Ablutions: Notes for a Novel


When I first left home, at nearly twenty-one, I got a job as a waitress in a bar in the Edmonton city center. During happy hour and a little beyond, the bar would be filled with the expected assortment of downtown types – everyone from suits to bums – but once the DJ would arrive at nine o'clock, the quiet regulars would file out and the young crowd would take over; loud and crazy and beautiful, every night of the week. The bar staff were also loud and crazy and beautiful, and like the patrons, we'd be drinking all night, too (my poison was vodka and tonic, frequently and generously free-poured into a beer mug by my best friend Delight; a dishy bartender who made the boys go weak). Most of us who worked there loved the party atmosphere – only the tray in my hand separated me from the laughing and dancing people who weren't being paid to hang out at a bar every night – but there were some staff who had been in the game too long; people who would be stumbling and slurring long before last call; people who were maybe enjoying more than alcohol. Even so, somehow this all worked, and as the place was packed every night and the owners were making money hand over fist, no one cared what was in my beer mug or worried if anyone was paying for it.

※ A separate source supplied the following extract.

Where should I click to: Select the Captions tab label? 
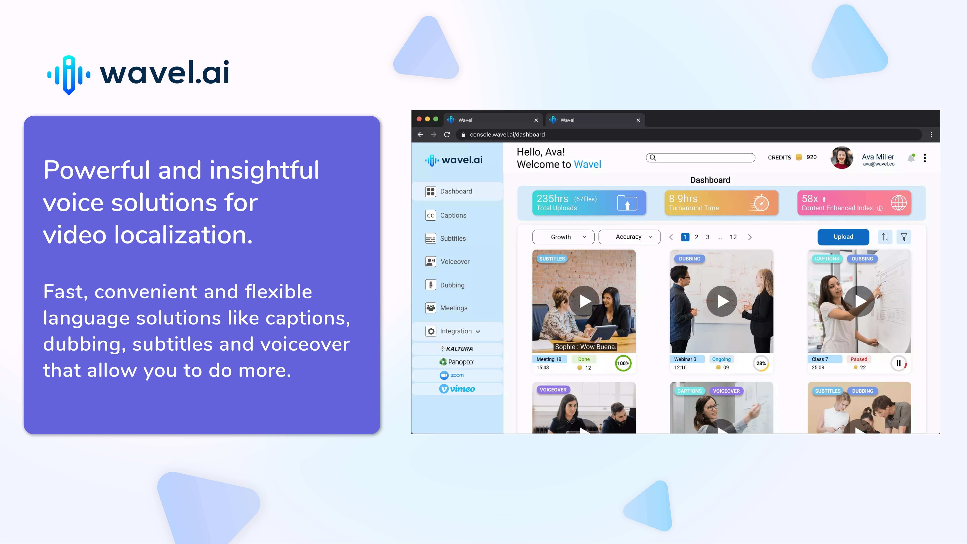click(x=453, y=215)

I stayed at this happy life for three years, until a criminal element began to take over, the clientele grew seedier, and a death threat was made against my recently wed husband. All this to say: What Patrick deWitt describes as life working in a Hollywood bar in Ablutions was so familiar to me that on every page I'd be muttering to myself, “I've been there. I've met that guy.” Thank God I was given reason to leave; what's fun at 23 is kind of sad at 43.

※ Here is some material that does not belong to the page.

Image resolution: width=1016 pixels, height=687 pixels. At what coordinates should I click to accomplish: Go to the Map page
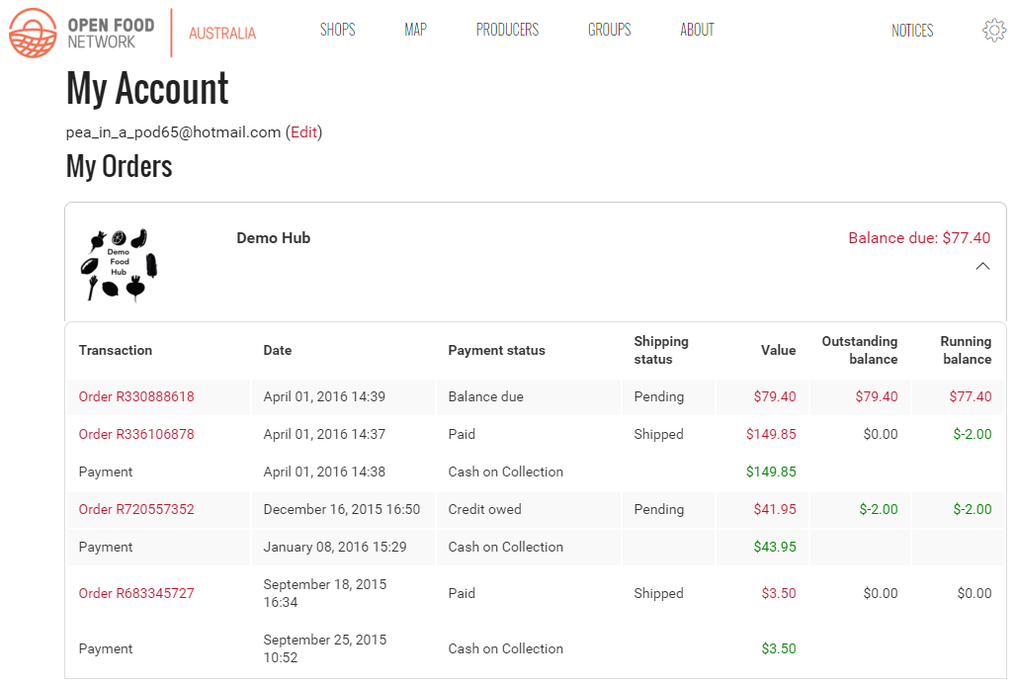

Ablutions is subtitled “Notes for a Novel”, and as deWitt was apparently a barback in a seedy Hollywood bar as a young man, it's tempting to think of this as a bildungsroman taken straight from his own experience. Because we're meant to see this book as “notes”, new characters are often introduced as follows:

Discuss Merlin. He is seventy years old, with close-cropped white hair, a long white beard, and desperate deep-set gray eyes. He chain-smokes brown More cigarettes; they tremble in his spotted, hairy hands or hang from the corners of his lipless mouth and he speaks from behind a screen of smoke, his fingers interlocking like puzzle pieces, a visual aid to some astrological peculiarity or possibly a dirty joke. His teeth are jagged, yellow, and rodent-like, and when he laughs his neck is all veins and tendons and you force yourself to look for no reason other than it is a difficult thing to do.
Or:
Discuss Ginny with her short brown hair, her pug nose, and her plump red hands like spotted meat left to swell in the desert sun. Her eyes are popped and her pores emit a smell of chili dogs and french fries dipped in mayonnaise and you cannot help but wonder what horrors reside in her large intestine.

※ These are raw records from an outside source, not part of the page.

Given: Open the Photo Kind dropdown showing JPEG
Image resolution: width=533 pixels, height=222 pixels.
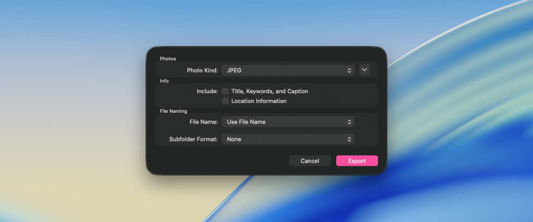Looking at the screenshot, I should pos(288,70).
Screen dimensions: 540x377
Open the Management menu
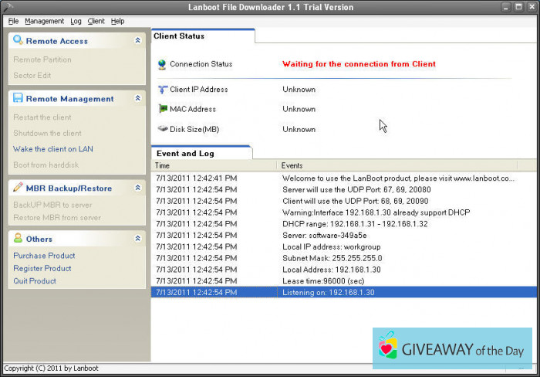click(x=45, y=21)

And, oddly, deWitt writes in the second person point-of-view, referring to the main character (a barback who is presumably based on himself), as “you”:
You have bad teeth and your breath is poor. Your tips consequently are also poor and there is clotted blood in your mouth and you lose tooth pieces on soft food like mashed potatoes and rice. You are talking to the bar owner's wife when an entire molar comes dislodged and lies heavily on your tongue. You hope to keep the tooth a secret but you are speaking strangely and her head is cocked in wonder. You have begun to sweat and blush and you pray that she does not ask what the problem is but she is opening her mouth and this is just what she does. You swallow the molar and hold out your palms to show that you are not hiding anything. You are an honest man with a clean, hopeful heart.
But despite being deemed “notes”, and despite being under 200 pages long, Ablutions doesn't feel slight or unevolved – there are numerous perfectly wrought vignettes, strung together in a satisfying story arc, and as I hope these excerpts show, the writing is consistently interesting and evocative. Focussing on drug dealers, drug users, and desperate Hollywood wannabees, the characters are all terrible people – including the alcoholic narrator – and while there is little hope for redemption, I was hoping that there would be an opportunity for escape. This is deWitt's first novel, and while I wish I could have read it before his later books made me a fan (if only for a truly unbiased opinion), I'm certain I still would have recognised the truths it holds if I had found it in 2009, as I've also been a witness to these truths. Loved it.